Data excerpts
--- START ---

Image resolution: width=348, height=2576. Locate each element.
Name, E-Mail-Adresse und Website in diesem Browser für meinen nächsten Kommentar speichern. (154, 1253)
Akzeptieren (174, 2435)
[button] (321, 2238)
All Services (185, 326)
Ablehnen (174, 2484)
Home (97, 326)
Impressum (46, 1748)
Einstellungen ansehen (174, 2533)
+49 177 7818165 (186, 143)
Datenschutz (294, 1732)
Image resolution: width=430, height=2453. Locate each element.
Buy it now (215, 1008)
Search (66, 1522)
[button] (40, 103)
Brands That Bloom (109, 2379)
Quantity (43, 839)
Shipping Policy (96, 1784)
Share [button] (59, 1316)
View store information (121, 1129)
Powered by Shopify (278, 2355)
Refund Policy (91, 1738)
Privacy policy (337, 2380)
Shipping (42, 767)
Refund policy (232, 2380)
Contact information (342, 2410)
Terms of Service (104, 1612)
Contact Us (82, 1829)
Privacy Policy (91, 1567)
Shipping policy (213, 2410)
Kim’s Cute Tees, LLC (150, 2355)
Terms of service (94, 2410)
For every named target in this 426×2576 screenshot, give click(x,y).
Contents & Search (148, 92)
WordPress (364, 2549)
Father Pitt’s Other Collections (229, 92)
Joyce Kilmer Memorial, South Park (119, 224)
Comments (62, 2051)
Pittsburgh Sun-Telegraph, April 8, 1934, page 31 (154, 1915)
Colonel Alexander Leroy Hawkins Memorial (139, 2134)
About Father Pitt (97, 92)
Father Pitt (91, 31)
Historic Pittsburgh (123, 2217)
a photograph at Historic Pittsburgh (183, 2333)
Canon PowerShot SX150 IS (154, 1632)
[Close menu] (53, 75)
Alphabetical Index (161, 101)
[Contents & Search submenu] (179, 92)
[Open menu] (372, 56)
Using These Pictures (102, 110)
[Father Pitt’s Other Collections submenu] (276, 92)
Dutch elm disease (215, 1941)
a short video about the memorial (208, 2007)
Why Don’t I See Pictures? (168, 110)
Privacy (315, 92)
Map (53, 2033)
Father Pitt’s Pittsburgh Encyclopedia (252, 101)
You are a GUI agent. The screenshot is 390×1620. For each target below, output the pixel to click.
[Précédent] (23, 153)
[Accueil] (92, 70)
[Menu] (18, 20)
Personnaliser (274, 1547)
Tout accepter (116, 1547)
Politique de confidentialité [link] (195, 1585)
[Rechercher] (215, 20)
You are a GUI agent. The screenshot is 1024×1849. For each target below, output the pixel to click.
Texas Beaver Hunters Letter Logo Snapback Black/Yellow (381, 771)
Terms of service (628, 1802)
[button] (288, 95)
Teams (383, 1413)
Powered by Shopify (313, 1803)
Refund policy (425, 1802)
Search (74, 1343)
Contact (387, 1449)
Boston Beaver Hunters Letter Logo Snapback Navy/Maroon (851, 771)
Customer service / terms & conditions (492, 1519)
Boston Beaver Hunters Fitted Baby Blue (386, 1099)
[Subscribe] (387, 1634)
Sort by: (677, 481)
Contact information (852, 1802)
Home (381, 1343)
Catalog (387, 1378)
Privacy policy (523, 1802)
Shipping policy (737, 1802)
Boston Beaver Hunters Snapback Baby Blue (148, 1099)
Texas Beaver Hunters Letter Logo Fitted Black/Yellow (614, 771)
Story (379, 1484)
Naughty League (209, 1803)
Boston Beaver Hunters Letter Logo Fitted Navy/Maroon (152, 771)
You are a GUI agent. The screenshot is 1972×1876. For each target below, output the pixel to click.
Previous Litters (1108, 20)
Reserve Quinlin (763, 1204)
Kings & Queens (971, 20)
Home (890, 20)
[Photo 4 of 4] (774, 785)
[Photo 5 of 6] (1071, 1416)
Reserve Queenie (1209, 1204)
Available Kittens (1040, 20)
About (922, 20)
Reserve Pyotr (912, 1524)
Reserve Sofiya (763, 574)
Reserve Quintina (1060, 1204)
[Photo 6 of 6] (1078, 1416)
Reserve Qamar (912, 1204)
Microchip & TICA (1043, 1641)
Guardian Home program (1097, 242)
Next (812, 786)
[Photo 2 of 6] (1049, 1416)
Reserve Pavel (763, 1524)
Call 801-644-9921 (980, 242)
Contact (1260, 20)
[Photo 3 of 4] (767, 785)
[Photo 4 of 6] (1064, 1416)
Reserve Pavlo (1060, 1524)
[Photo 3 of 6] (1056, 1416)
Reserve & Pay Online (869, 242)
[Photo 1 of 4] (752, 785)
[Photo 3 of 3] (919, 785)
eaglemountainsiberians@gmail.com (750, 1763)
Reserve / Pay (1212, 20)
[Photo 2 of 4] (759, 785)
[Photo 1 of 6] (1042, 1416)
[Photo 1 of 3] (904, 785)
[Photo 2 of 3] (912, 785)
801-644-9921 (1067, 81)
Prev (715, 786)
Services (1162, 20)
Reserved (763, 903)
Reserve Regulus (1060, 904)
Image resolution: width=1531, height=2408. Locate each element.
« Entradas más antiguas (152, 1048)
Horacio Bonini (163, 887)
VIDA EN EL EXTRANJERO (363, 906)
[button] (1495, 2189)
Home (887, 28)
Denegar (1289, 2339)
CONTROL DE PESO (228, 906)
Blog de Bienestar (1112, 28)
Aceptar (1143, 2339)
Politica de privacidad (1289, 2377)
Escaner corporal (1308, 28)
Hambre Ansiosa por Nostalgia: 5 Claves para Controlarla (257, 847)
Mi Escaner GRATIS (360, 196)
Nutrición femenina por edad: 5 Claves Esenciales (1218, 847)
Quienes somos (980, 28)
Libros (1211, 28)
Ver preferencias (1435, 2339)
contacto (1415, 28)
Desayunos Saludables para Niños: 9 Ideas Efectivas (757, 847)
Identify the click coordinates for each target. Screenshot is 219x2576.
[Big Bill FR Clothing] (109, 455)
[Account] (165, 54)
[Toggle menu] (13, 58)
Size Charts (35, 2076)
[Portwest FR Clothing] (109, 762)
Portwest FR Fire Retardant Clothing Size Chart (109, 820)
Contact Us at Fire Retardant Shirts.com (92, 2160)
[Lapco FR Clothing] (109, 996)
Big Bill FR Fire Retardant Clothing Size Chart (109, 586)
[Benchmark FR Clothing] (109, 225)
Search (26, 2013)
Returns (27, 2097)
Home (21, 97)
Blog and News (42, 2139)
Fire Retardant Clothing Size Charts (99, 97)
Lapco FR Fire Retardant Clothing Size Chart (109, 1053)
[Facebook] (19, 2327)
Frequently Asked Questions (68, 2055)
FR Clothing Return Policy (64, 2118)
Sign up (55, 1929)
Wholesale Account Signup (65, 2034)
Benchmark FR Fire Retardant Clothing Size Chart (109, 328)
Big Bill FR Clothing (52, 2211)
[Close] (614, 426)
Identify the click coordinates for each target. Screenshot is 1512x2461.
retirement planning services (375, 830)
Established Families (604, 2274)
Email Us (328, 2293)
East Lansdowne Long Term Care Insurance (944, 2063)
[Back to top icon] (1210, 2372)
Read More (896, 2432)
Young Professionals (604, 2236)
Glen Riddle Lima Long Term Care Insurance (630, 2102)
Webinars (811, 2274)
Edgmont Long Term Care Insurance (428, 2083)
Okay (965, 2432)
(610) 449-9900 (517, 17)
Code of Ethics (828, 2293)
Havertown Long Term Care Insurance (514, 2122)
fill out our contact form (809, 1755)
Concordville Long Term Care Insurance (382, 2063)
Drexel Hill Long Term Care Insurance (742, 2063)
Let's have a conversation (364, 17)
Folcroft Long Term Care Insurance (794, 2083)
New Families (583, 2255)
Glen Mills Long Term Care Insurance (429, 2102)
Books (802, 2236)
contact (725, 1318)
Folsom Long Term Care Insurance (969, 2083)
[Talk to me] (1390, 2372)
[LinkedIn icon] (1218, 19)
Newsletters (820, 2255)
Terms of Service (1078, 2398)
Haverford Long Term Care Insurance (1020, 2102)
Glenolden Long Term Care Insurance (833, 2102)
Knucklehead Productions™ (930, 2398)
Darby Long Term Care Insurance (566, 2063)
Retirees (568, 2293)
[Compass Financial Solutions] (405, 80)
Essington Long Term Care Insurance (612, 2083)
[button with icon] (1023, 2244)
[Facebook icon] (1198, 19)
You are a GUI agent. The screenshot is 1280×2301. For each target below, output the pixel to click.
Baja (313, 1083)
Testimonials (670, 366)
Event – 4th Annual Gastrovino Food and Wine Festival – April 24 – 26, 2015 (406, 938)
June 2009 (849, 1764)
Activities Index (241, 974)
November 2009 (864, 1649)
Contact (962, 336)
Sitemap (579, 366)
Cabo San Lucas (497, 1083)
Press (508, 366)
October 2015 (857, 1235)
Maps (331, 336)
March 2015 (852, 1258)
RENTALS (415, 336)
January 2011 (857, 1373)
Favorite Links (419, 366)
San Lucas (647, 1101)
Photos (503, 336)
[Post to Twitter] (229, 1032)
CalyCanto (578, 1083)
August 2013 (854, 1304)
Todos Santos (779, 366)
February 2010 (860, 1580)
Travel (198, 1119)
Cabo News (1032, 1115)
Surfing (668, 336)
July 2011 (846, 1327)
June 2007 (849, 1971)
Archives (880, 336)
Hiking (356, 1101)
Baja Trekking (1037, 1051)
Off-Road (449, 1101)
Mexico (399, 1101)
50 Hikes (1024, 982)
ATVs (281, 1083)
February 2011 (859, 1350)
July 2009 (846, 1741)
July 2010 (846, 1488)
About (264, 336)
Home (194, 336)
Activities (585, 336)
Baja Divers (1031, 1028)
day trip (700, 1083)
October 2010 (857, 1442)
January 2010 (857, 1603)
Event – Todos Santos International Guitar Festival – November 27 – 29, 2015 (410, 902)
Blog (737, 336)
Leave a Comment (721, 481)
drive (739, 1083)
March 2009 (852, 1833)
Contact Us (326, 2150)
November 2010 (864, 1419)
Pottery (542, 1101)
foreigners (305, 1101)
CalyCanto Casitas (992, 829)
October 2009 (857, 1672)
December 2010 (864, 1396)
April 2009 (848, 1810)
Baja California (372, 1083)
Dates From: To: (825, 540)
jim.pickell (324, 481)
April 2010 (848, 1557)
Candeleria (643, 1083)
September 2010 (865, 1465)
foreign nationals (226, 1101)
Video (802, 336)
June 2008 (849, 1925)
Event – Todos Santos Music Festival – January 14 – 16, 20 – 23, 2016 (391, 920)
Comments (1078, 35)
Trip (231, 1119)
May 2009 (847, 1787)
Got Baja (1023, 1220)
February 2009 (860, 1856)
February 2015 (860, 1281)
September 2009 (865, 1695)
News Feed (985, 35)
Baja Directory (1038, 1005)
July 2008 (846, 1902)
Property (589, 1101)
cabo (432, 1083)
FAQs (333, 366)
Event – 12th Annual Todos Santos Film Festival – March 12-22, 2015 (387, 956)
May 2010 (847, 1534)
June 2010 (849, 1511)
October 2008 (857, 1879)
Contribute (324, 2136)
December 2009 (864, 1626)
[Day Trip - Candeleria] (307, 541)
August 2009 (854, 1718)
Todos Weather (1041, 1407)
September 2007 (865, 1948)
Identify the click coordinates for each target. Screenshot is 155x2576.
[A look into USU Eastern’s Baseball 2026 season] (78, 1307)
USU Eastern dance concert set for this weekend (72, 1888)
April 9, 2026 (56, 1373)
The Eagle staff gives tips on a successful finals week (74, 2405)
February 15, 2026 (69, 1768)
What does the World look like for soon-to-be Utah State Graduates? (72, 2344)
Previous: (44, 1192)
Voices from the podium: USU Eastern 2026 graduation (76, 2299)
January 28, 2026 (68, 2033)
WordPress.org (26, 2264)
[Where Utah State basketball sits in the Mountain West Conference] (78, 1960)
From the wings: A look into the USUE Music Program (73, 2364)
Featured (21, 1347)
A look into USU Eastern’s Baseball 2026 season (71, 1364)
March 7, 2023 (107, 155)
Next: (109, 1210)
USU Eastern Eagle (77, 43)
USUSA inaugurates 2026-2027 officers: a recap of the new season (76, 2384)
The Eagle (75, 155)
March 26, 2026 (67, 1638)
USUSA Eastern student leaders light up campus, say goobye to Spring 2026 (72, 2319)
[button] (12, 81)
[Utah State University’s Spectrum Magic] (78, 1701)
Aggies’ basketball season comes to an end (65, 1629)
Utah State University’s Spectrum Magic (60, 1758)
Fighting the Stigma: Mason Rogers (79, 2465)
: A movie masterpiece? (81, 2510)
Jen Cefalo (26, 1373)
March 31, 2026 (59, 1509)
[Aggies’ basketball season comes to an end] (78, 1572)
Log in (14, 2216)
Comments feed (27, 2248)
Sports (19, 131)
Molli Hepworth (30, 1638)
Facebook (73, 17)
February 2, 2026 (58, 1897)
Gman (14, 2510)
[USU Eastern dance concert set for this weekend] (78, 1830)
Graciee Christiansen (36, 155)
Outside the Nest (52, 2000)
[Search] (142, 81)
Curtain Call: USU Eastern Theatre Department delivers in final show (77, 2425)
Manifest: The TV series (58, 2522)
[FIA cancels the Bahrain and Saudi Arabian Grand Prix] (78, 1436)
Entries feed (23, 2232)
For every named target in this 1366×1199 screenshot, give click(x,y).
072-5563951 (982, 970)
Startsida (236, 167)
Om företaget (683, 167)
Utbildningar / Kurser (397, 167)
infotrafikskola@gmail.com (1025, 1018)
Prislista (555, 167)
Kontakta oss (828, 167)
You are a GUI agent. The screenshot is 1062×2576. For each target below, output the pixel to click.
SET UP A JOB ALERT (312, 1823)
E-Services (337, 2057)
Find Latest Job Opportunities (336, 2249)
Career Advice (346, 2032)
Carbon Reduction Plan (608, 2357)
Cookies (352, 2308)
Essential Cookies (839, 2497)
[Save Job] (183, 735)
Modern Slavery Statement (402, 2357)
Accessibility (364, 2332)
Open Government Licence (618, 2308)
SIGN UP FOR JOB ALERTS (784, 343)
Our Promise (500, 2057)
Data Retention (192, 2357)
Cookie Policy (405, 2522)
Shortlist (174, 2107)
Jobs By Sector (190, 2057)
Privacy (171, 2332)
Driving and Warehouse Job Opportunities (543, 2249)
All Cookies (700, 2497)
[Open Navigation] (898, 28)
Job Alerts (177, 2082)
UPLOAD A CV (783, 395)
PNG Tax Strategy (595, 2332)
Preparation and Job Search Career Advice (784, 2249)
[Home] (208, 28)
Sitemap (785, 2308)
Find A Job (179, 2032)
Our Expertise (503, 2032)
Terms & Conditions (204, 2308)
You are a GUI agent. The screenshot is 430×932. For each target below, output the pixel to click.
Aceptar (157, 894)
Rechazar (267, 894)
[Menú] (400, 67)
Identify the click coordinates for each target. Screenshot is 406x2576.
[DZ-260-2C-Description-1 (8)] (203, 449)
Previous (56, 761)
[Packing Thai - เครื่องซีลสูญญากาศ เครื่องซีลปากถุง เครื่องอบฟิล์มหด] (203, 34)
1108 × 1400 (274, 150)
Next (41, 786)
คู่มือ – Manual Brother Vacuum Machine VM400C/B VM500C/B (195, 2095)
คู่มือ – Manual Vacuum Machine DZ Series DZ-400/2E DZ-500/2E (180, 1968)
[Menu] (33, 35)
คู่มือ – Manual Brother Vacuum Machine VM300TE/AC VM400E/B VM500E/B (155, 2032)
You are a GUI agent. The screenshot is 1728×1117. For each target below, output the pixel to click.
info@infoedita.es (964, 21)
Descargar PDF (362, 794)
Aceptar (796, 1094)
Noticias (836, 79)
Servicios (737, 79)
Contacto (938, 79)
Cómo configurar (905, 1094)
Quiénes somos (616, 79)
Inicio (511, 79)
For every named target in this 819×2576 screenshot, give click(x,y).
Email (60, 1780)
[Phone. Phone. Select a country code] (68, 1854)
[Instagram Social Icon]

--- END ---

**Exercise aim**
Would you filter the records and copy each line that contains the word "Todos"?

**Answer to this problem**
Todos Santos (779, 366)
Event – Todos Santos International Guitar Festival – November 27 – 29, 2015 (410, 902)
Event – Todos Santos Music Festival – January 14 – 16, 20 – 23, 2016 (391, 920)
Event – 12th Annual Todos Santos Film Festival – March 12-22, 2015 (387, 956)
Todos Weather (1041, 1407)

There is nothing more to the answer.